Provided records Block Start

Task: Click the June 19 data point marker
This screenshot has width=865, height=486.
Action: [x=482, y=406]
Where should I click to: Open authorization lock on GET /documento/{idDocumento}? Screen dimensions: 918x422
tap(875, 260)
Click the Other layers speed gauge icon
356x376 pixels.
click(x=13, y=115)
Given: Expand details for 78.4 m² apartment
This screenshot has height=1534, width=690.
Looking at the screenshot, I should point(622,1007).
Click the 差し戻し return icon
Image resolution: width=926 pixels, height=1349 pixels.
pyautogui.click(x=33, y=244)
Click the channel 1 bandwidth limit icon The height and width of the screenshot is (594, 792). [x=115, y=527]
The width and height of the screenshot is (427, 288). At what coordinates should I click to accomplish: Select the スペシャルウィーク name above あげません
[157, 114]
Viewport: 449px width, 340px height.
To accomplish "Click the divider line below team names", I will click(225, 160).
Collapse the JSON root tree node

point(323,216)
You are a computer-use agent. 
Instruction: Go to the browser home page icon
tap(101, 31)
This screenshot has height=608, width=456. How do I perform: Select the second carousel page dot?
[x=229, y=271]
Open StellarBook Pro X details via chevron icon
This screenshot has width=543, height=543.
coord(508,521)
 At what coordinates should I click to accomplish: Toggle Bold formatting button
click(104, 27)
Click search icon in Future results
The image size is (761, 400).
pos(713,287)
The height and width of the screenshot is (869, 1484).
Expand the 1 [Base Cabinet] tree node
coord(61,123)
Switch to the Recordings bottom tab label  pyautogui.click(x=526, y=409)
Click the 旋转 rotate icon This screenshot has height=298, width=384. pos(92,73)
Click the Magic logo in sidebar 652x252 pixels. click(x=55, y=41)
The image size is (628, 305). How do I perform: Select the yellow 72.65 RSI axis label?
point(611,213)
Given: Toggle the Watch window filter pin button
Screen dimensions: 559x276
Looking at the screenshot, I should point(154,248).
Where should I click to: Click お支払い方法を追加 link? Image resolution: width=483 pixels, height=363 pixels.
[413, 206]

Provided records Block End

→ **What needs to be done**
Copy out, from the data above, each line where the string "Given" is present.

→ **Exercise result**
Given: Expand details for 78.4 m² apartment
Given: Toggle the Watch window filter pin button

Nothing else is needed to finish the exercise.